(Do this) Return each line of the material below that contains the string "Task". Matching is case-sensitive.

(Supplied records)
* * * * * * *
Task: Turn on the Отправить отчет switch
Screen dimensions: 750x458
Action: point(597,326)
* * * * * * *
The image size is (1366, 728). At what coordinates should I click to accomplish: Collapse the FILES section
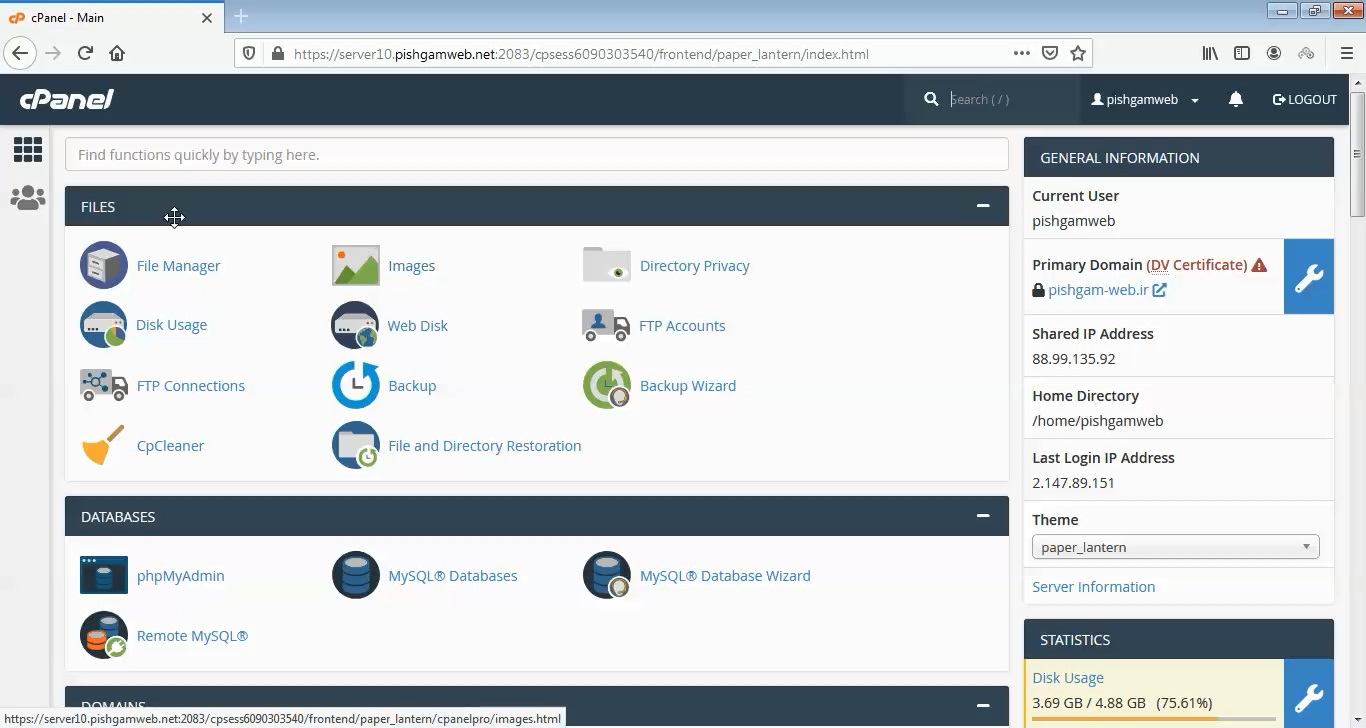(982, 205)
* * * * * * *
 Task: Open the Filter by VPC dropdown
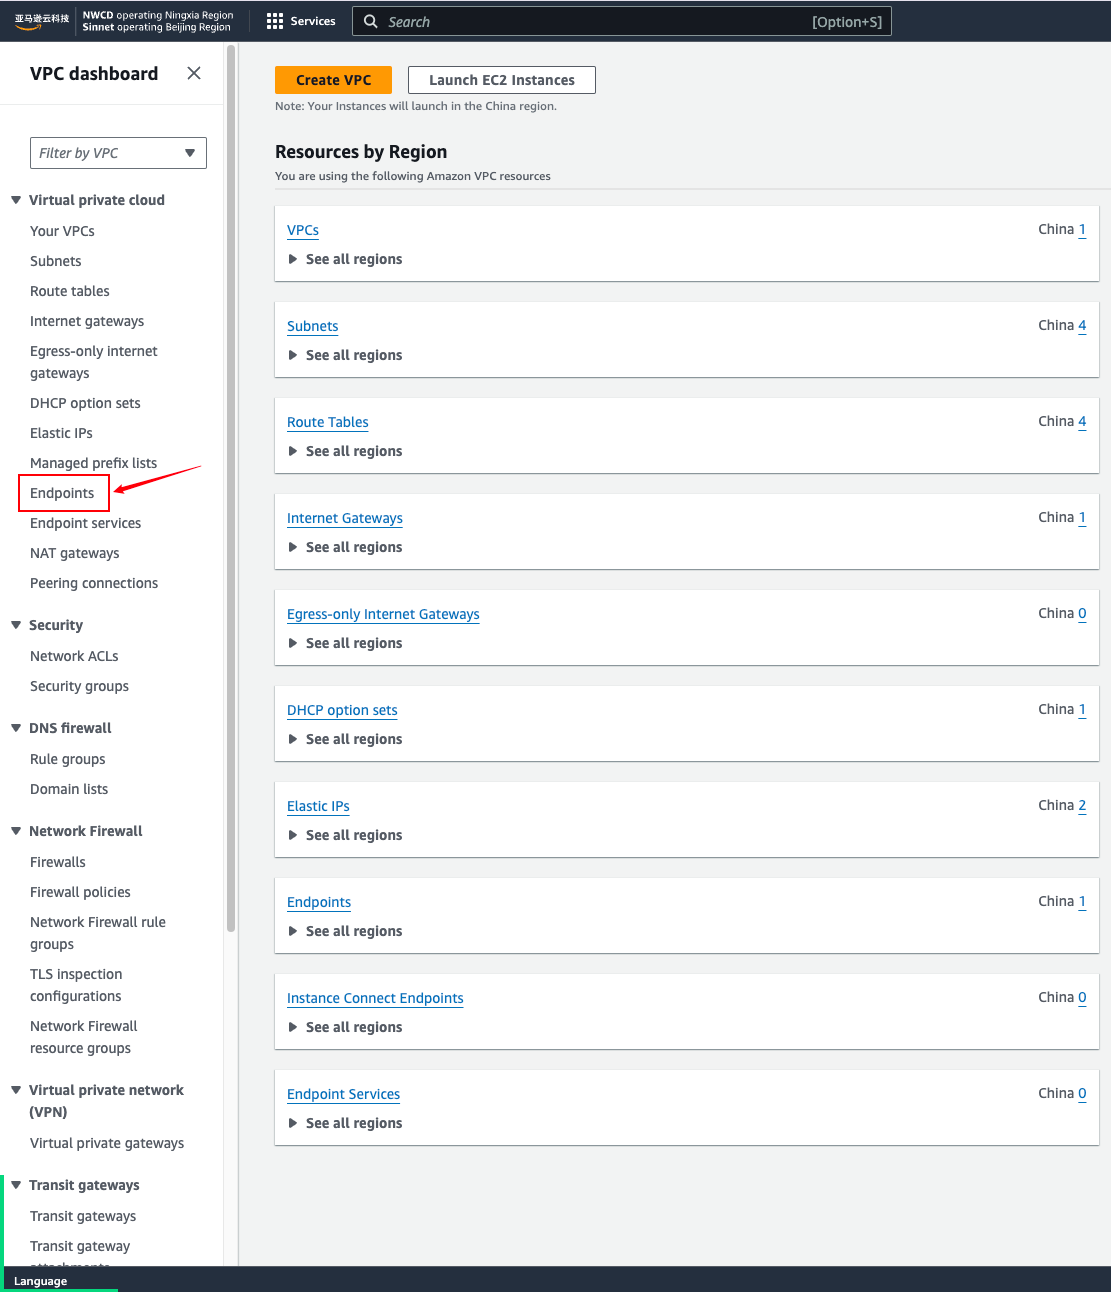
* * * * * * *
(Exercise result)
Task: Turn on the Отправить отчет switch
 Task: Open the Filter by VPC dropdown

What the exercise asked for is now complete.